WORK TO DO:
Convert the lines from the one containing "Screen dimensions: 752x411" through the end of the dataset records into a numbered list, skipping blank lines and leaving the pictures out.

Dataset records:
========
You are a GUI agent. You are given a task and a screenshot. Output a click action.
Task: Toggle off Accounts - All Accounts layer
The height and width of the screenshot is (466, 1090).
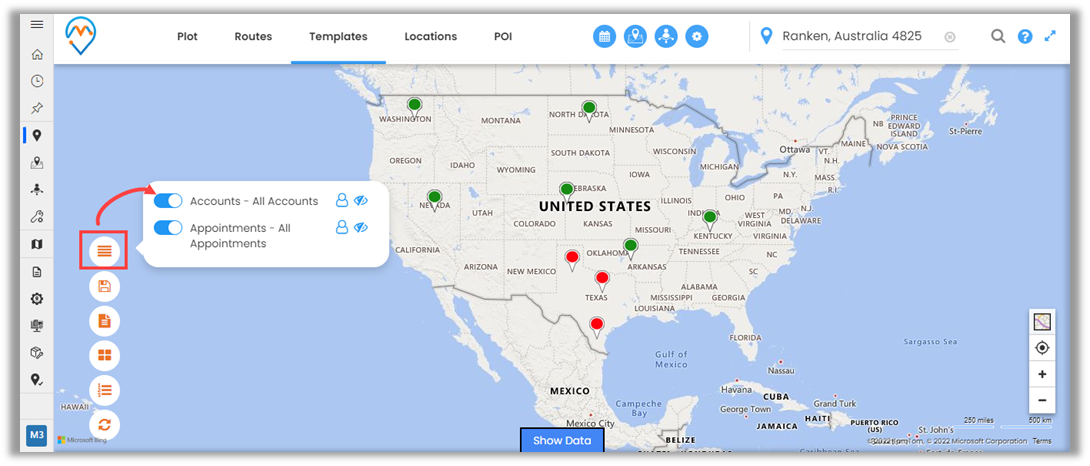tap(168, 201)
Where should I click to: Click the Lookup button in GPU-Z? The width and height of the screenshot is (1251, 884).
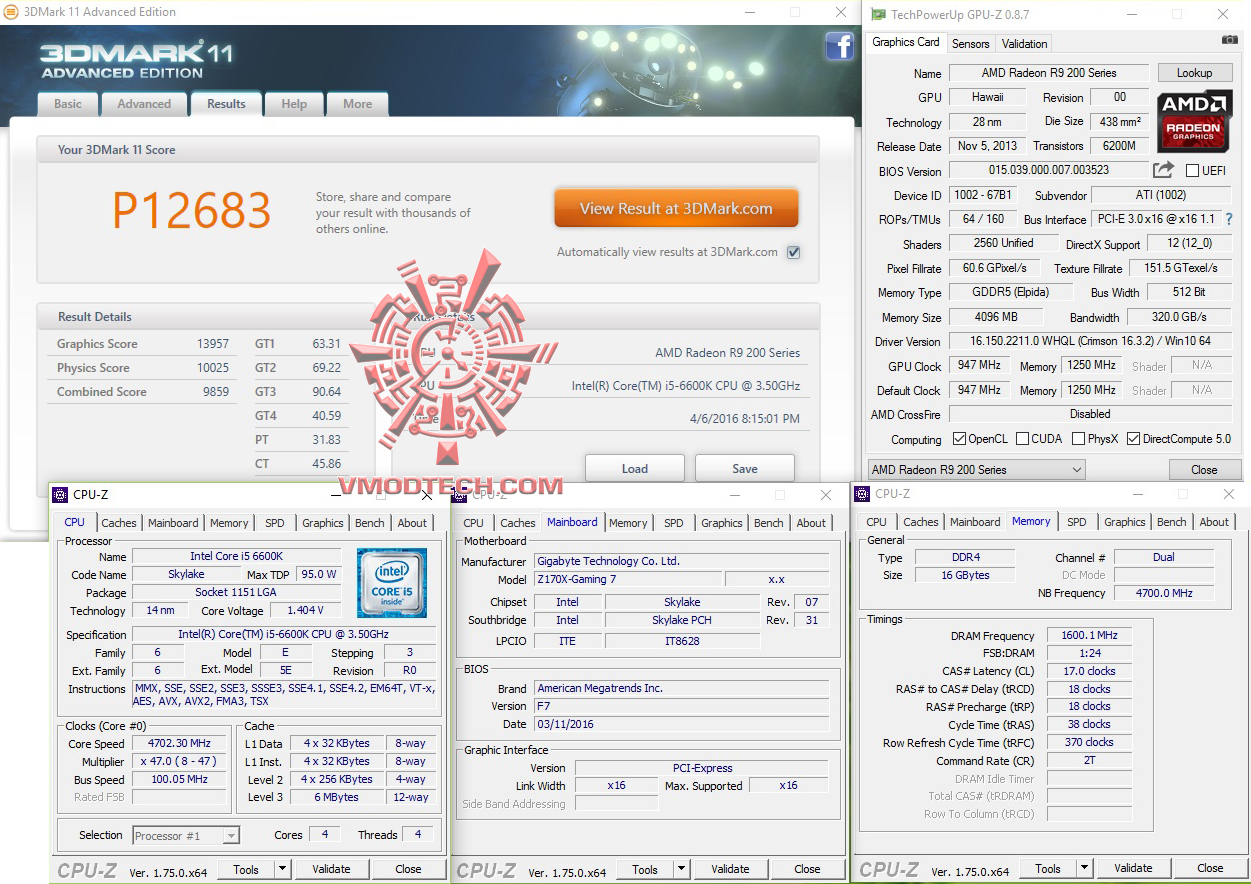[1195, 72]
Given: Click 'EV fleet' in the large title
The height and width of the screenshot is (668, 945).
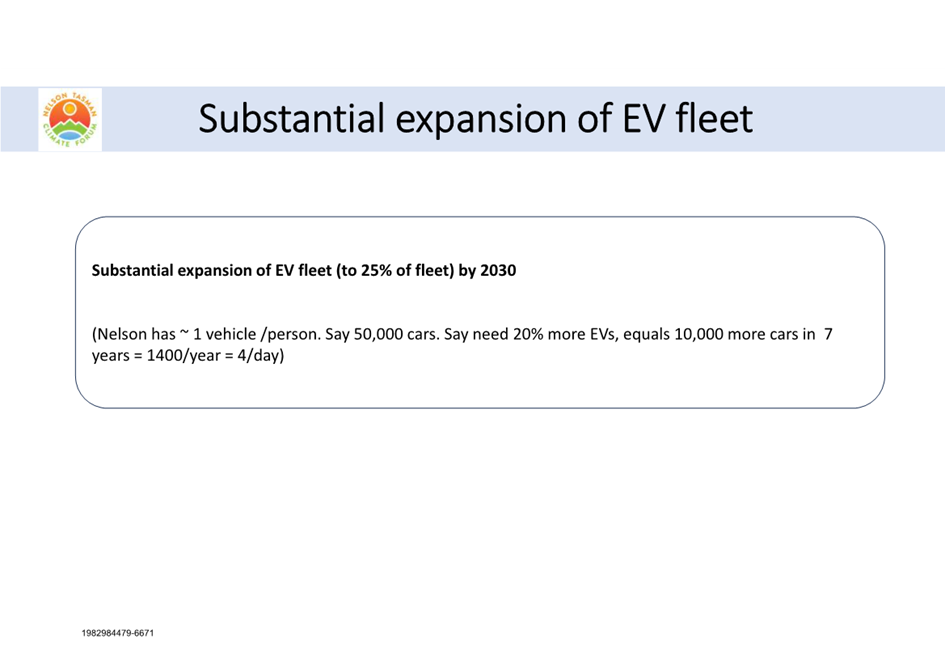Looking at the screenshot, I should [x=688, y=118].
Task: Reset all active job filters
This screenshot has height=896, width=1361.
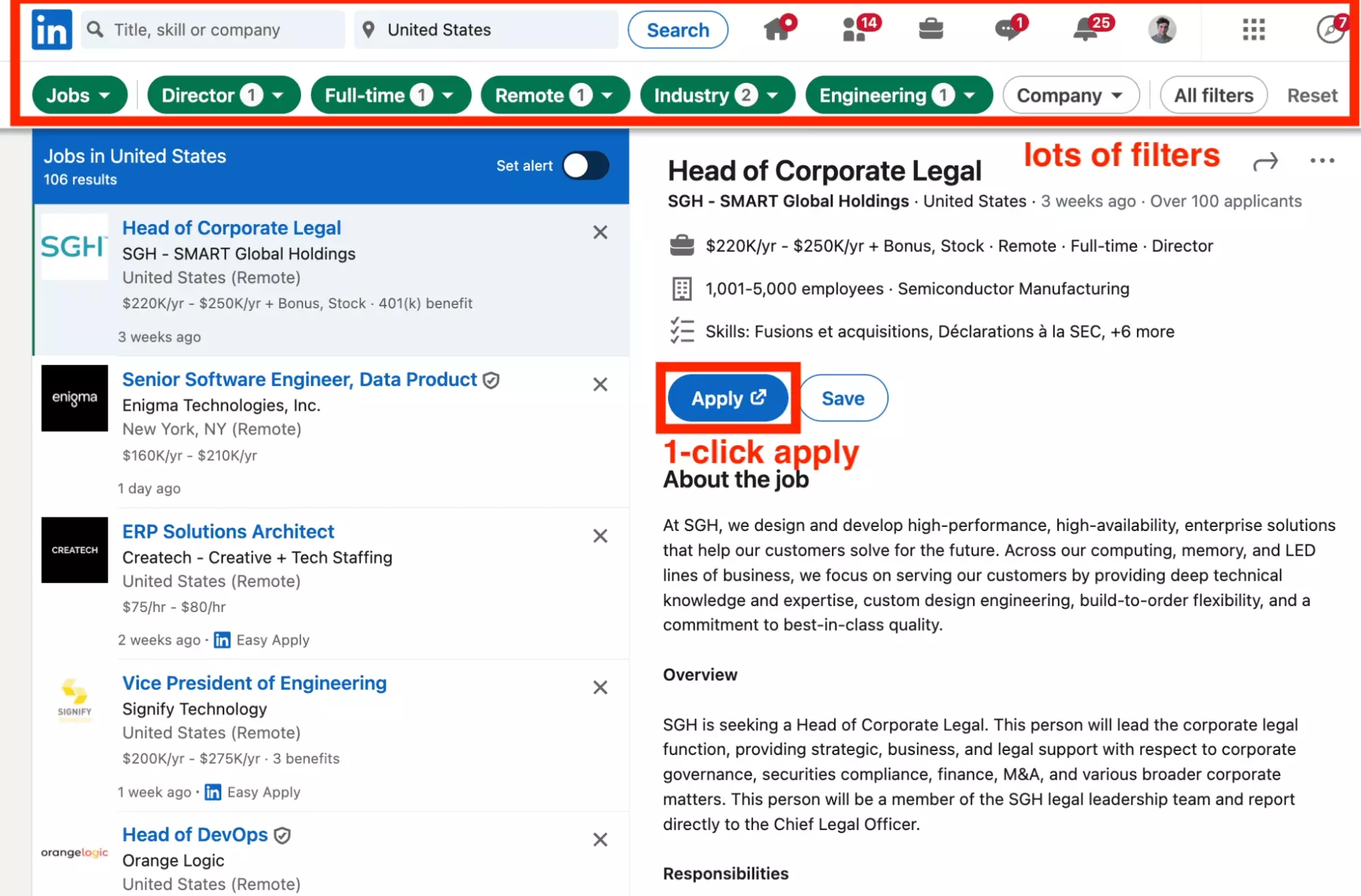Action: (1311, 95)
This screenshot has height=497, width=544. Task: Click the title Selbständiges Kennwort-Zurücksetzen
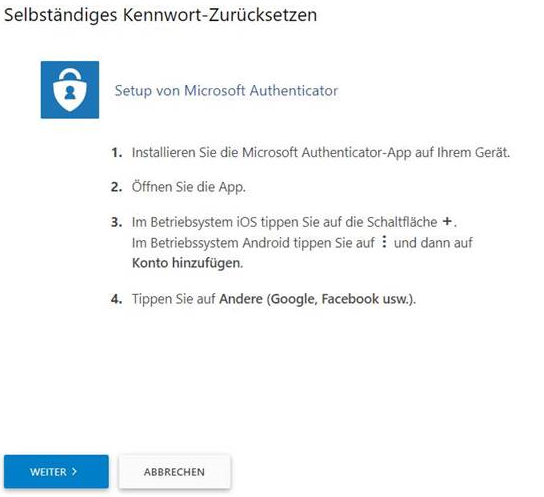[160, 15]
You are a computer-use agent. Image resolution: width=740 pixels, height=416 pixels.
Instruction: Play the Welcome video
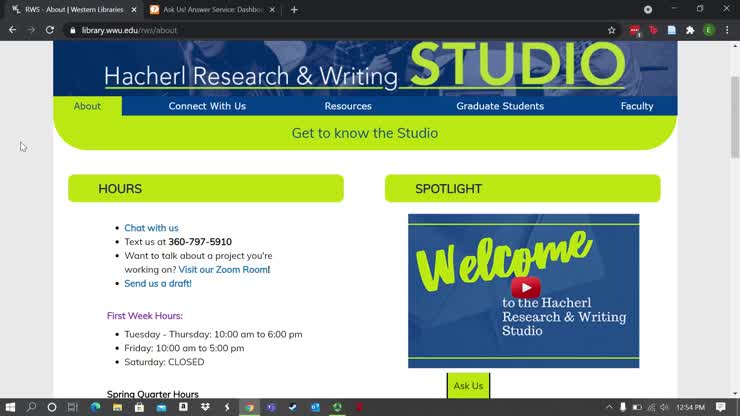coord(525,288)
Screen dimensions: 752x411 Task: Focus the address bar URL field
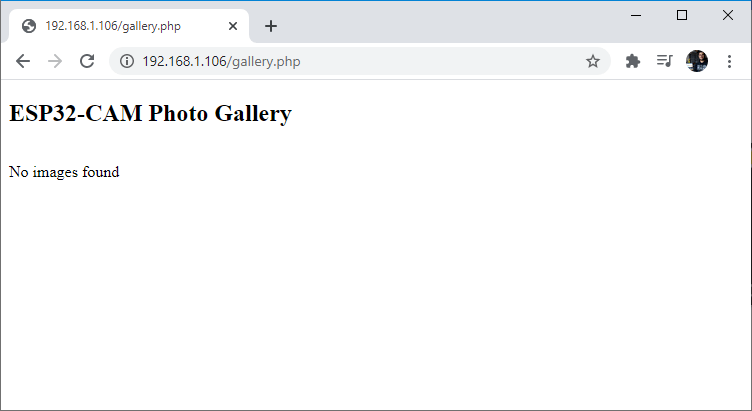350,61
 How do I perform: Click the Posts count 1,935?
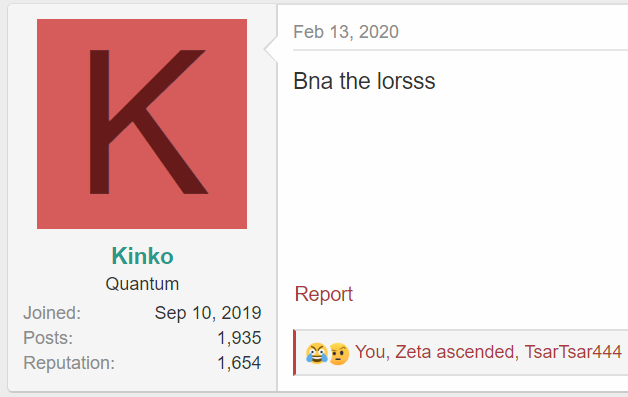tap(239, 338)
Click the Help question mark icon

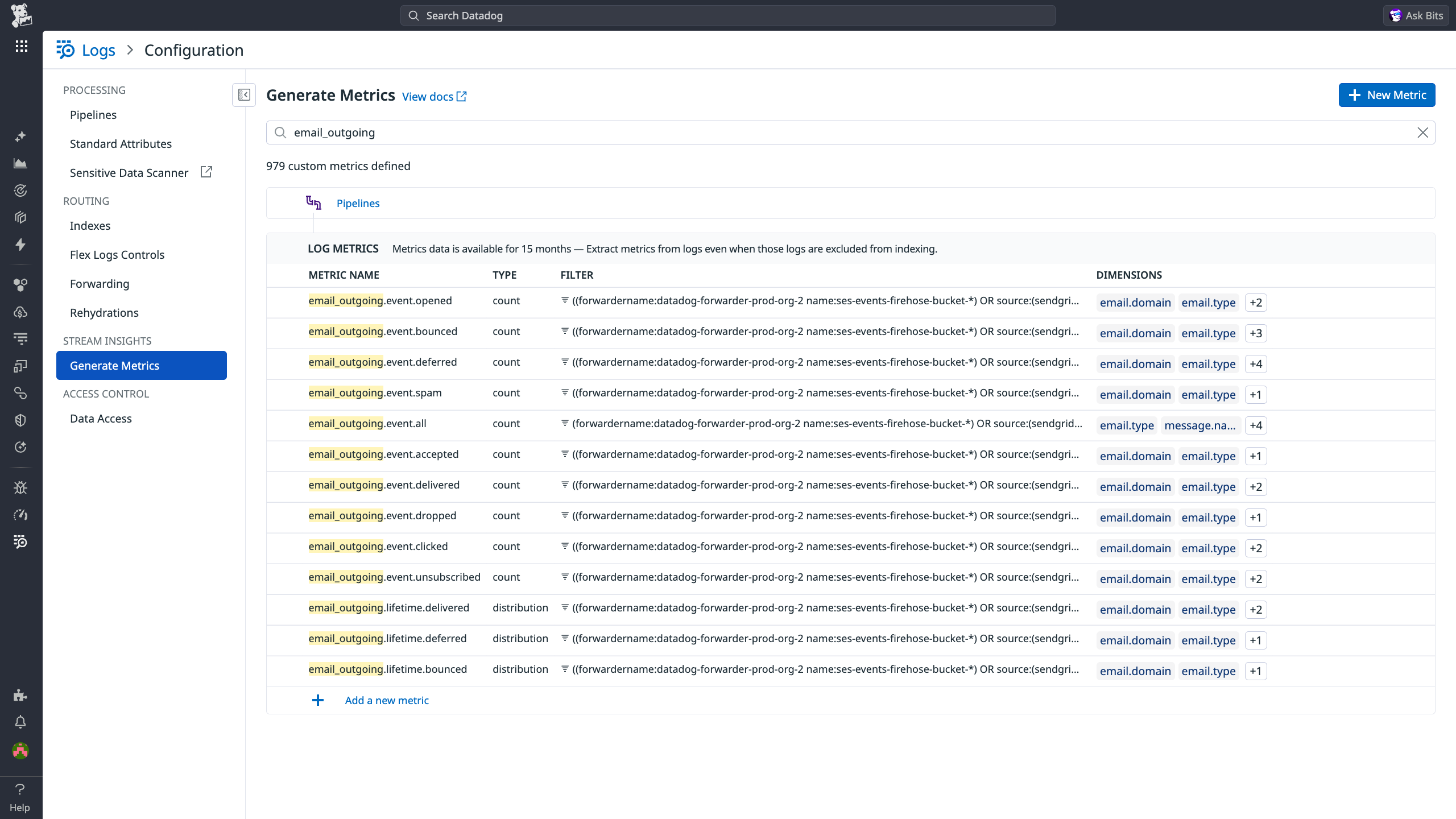[x=20, y=789]
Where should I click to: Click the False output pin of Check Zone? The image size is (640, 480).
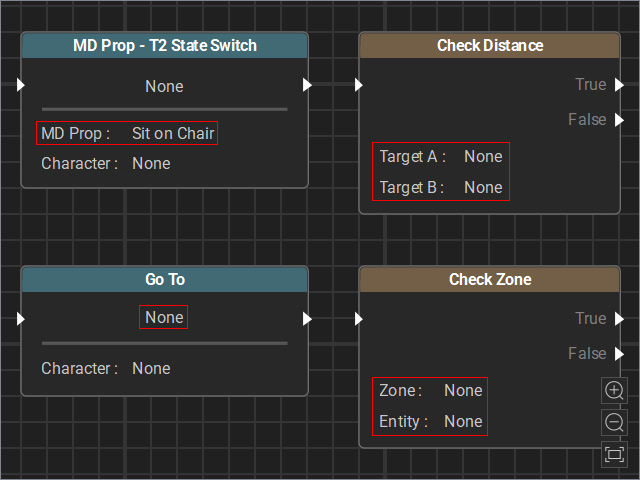(620, 353)

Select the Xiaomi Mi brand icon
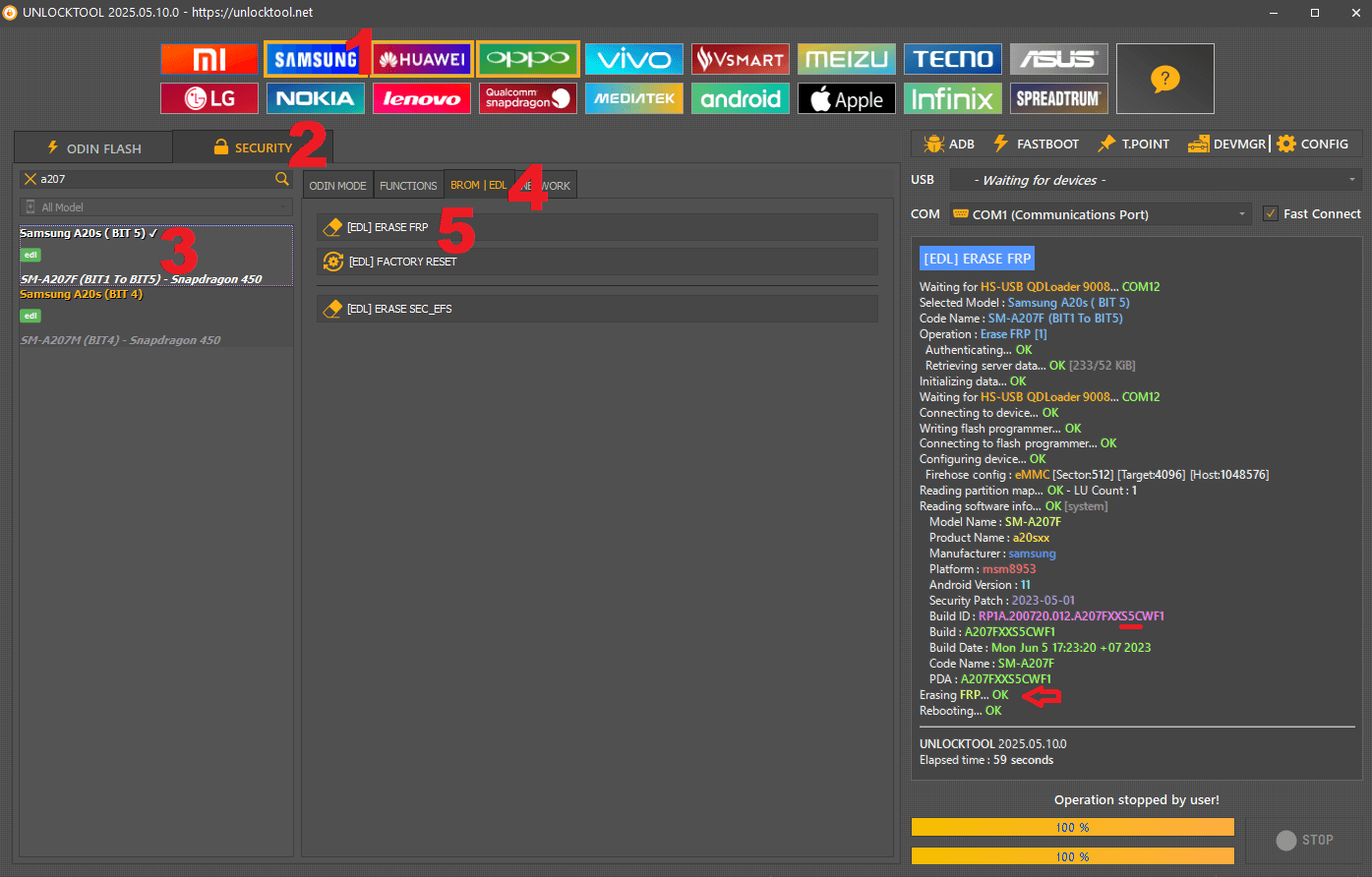pyautogui.click(x=209, y=59)
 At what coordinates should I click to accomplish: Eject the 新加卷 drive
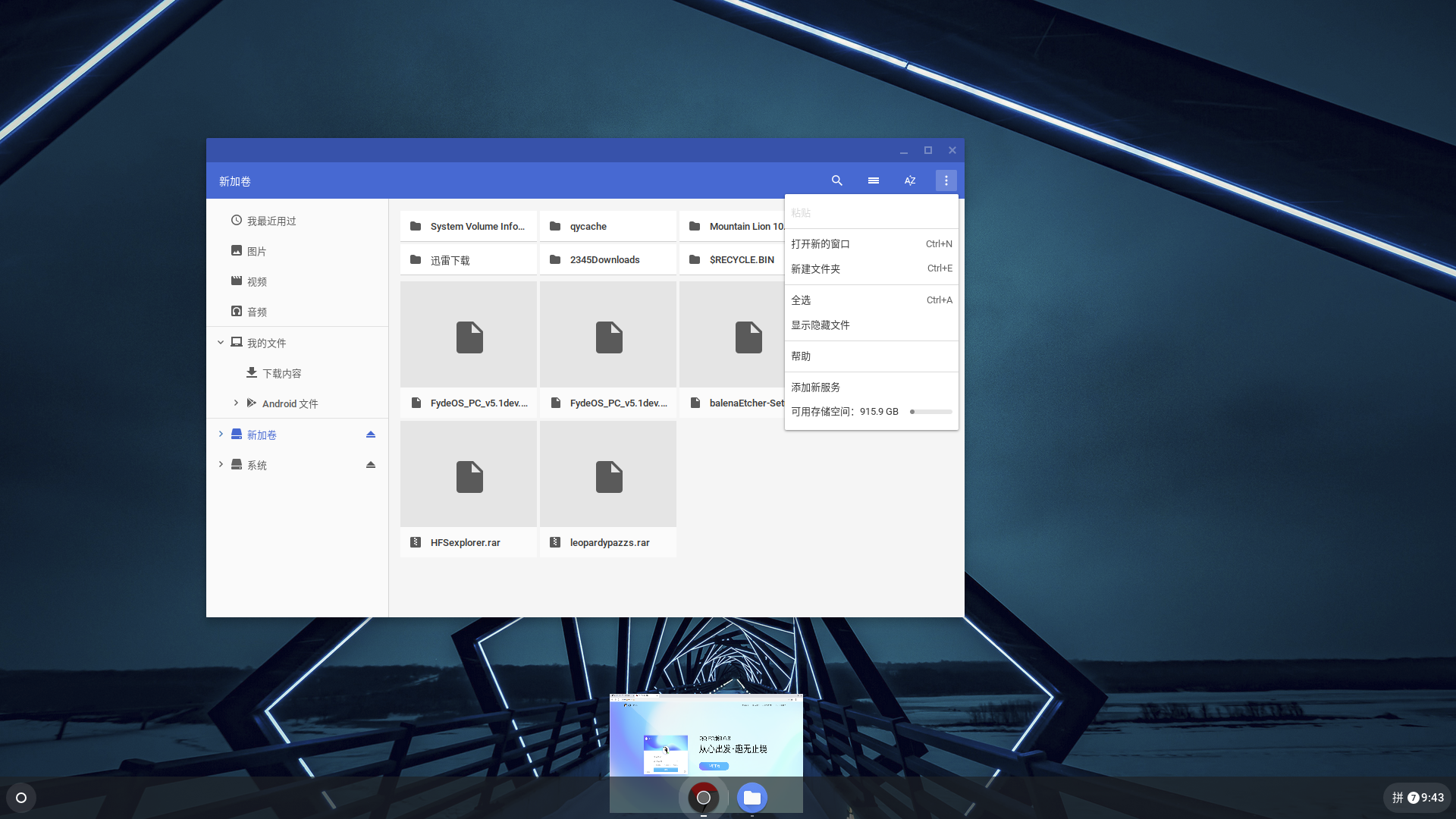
========
TASK ANSWER:
1. Screen dimensions: 752x411 Task: Focus the address bar URL field
2. 350,61
3.  How do I perform: Click the Posts count 1,935?
4. tap(239, 338)
5. Click the Help question mark icon
6. [x=20, y=789]
7. Where should I click to: Click the False output pin of Check Zone? The image size is (640, 480).
8. (620, 353)
9. Select the Xiaomi Mi brand icon
10. pyautogui.click(x=209, y=59)
11.  At what coordinates should I click to accomplish: Eject the 新加卷 drive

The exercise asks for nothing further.